= Beginning of Section =

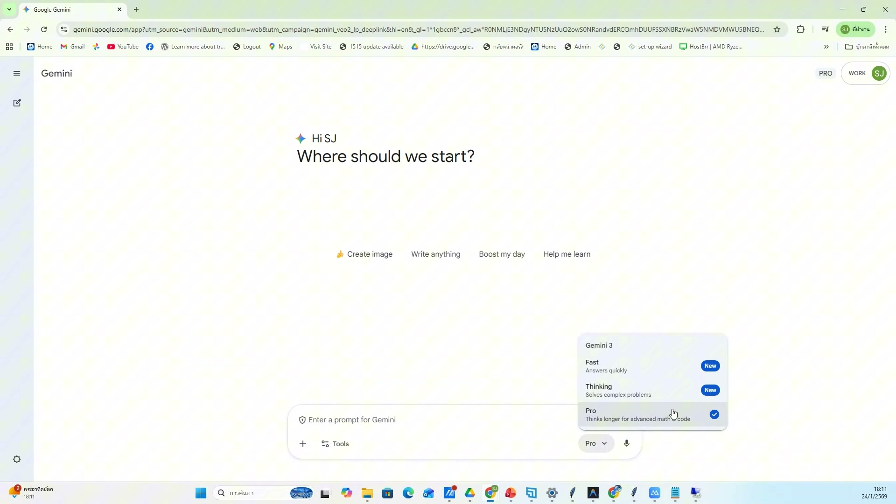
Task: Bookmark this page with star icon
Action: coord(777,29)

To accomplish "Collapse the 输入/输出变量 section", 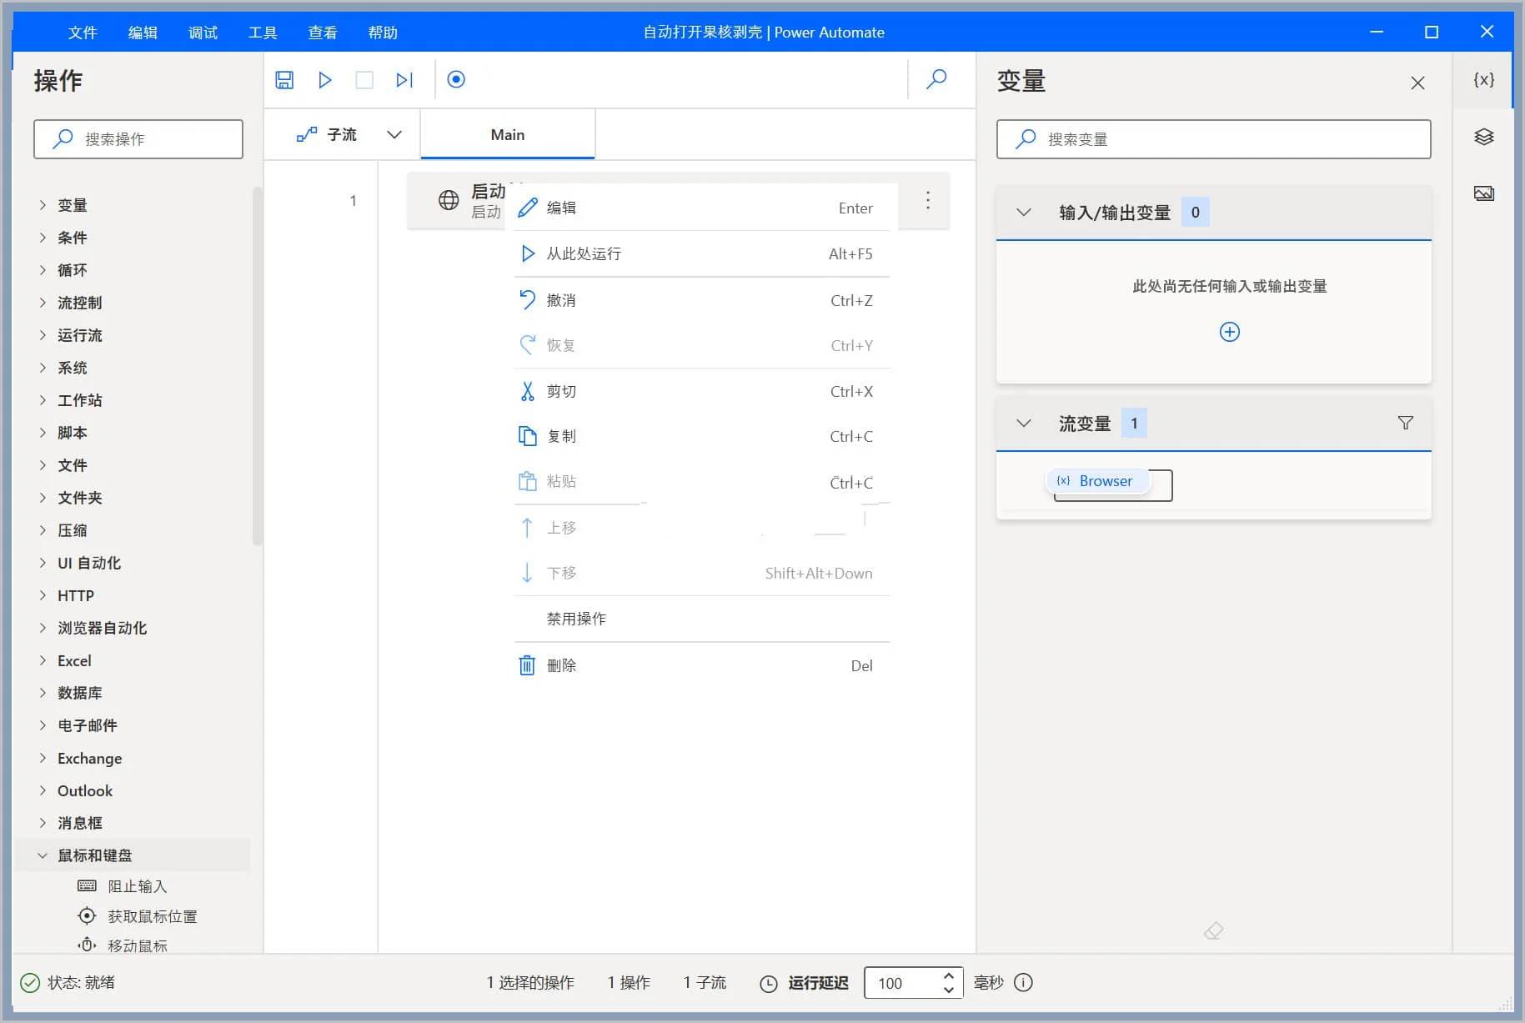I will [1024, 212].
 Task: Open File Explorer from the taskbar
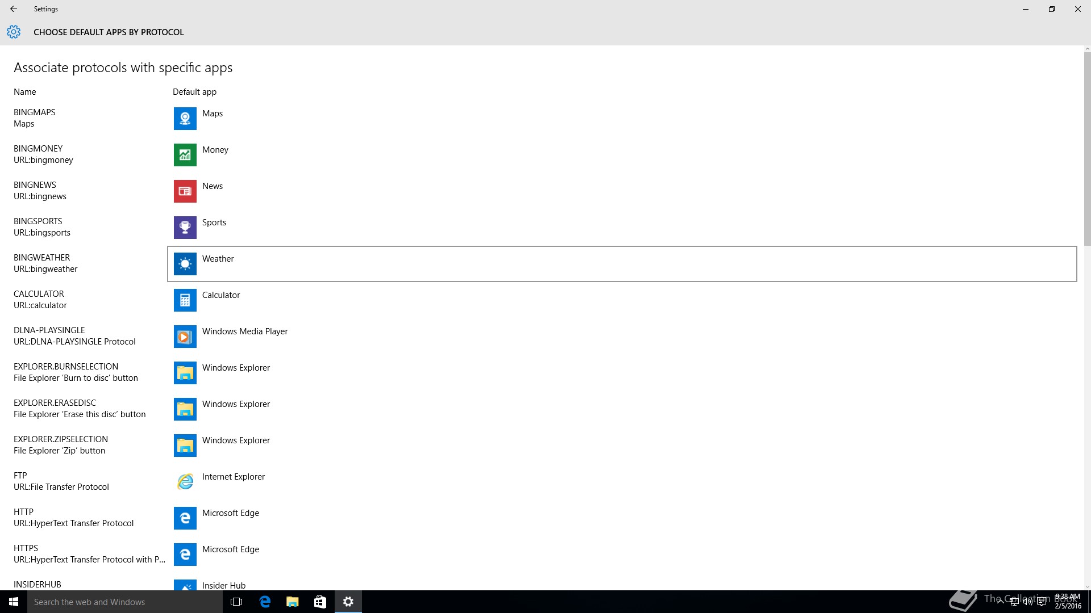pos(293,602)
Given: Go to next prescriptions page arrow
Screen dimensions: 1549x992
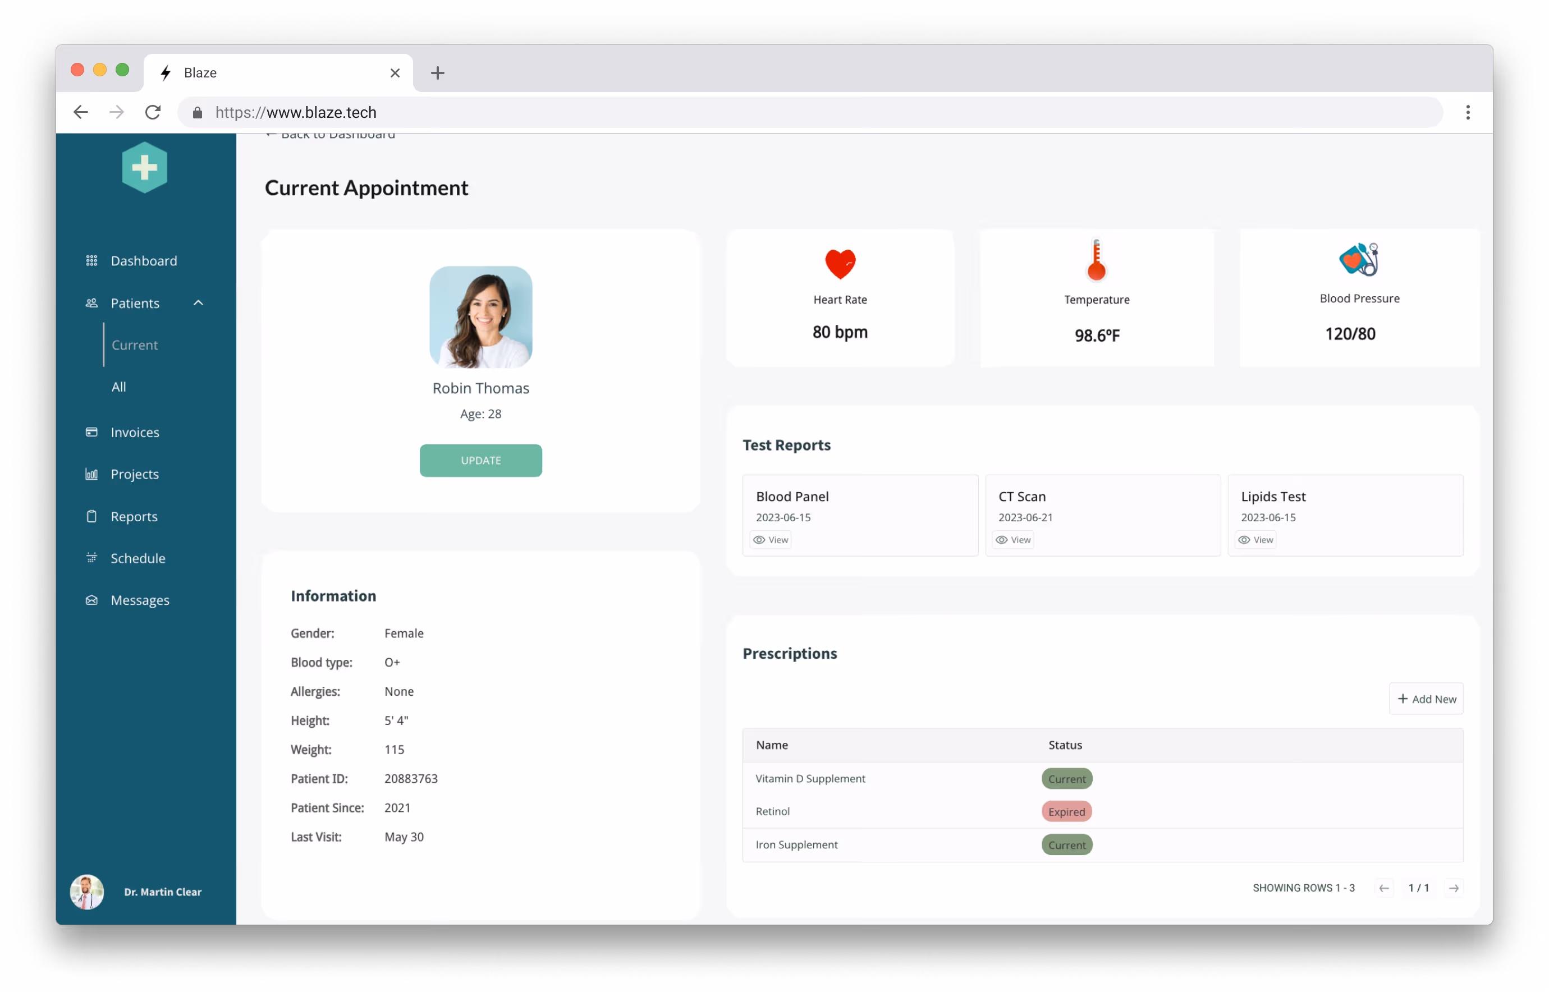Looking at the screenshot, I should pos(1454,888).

= End of Section =
= Beginning of Section =

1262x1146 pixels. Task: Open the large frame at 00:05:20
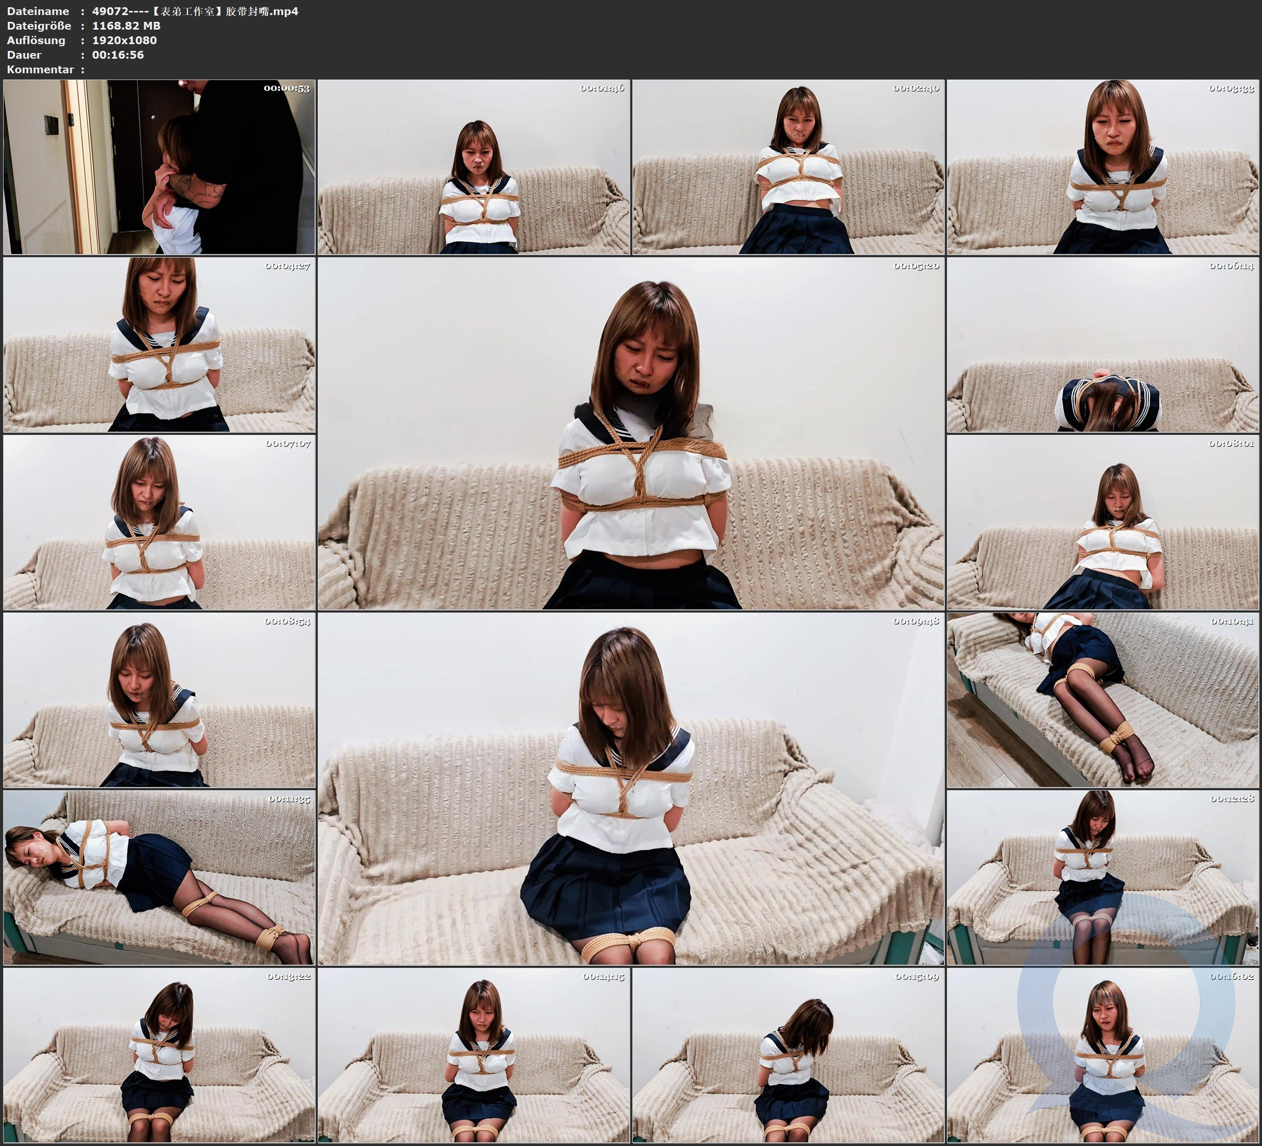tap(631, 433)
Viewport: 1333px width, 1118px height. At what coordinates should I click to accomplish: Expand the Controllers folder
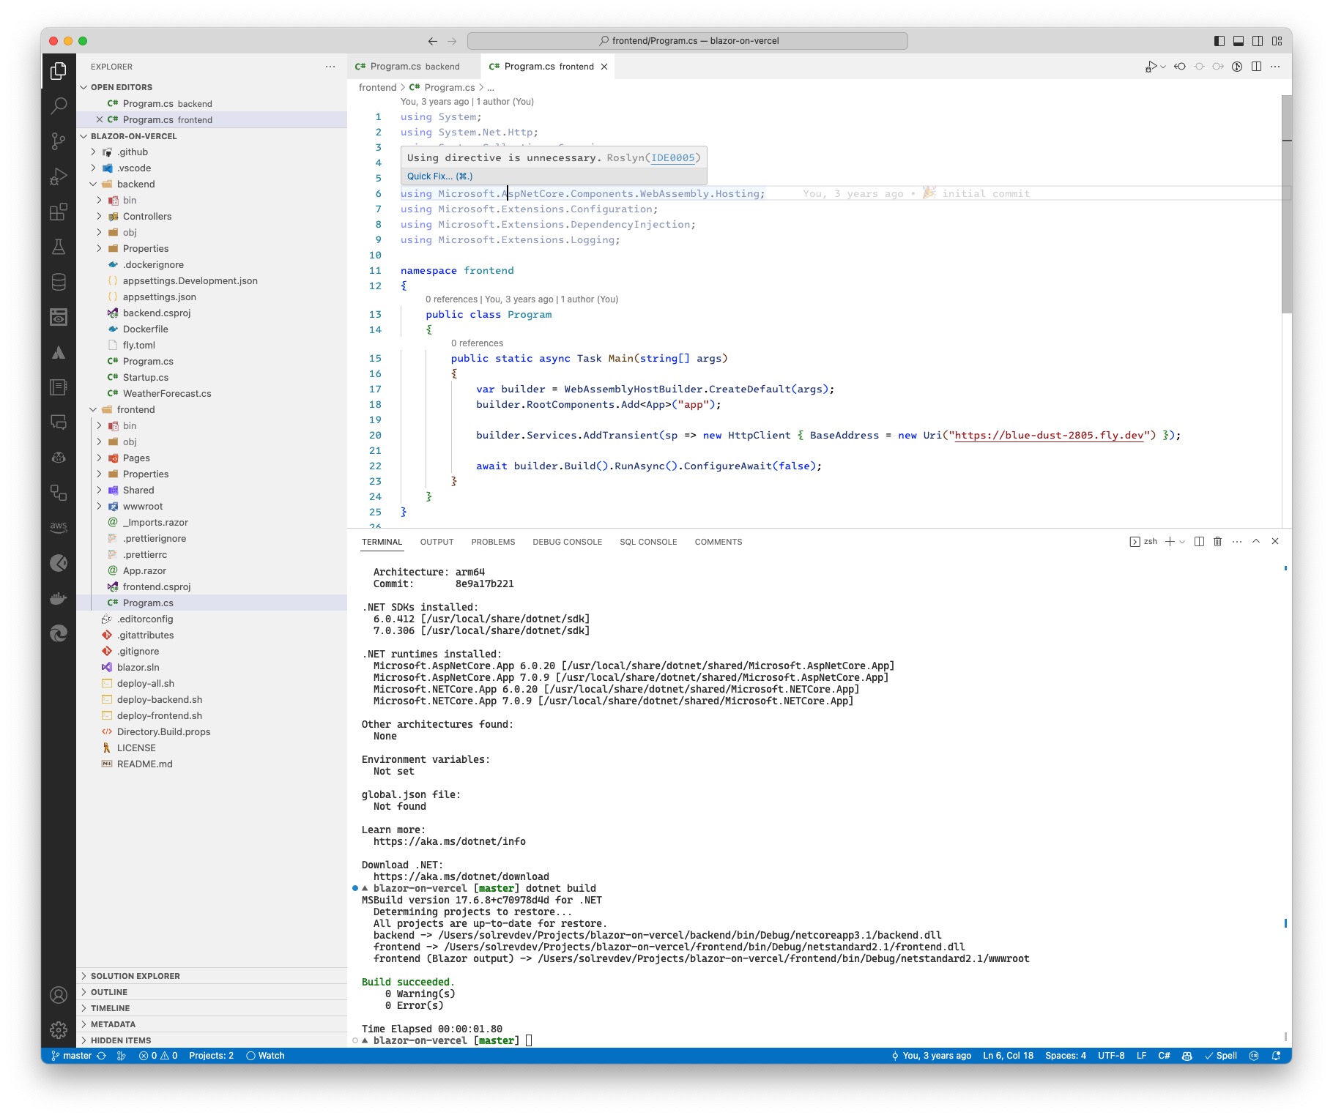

= End of Section =

Work instructions: Within the listing above, extract exactly the lines that run from the one containing "1262x1146 pixels. Task: Open" through the one containing "Viewport: 1333px width, 1118px", excluding any pictures.

Solution to this exercise:
1262x1146 pixels. Task: Open the large frame at 00:05:20
tap(631, 433)
Viewport: 1333px width, 1118px height. At what coordinates should I click to accomplish: Expand the Controllers folder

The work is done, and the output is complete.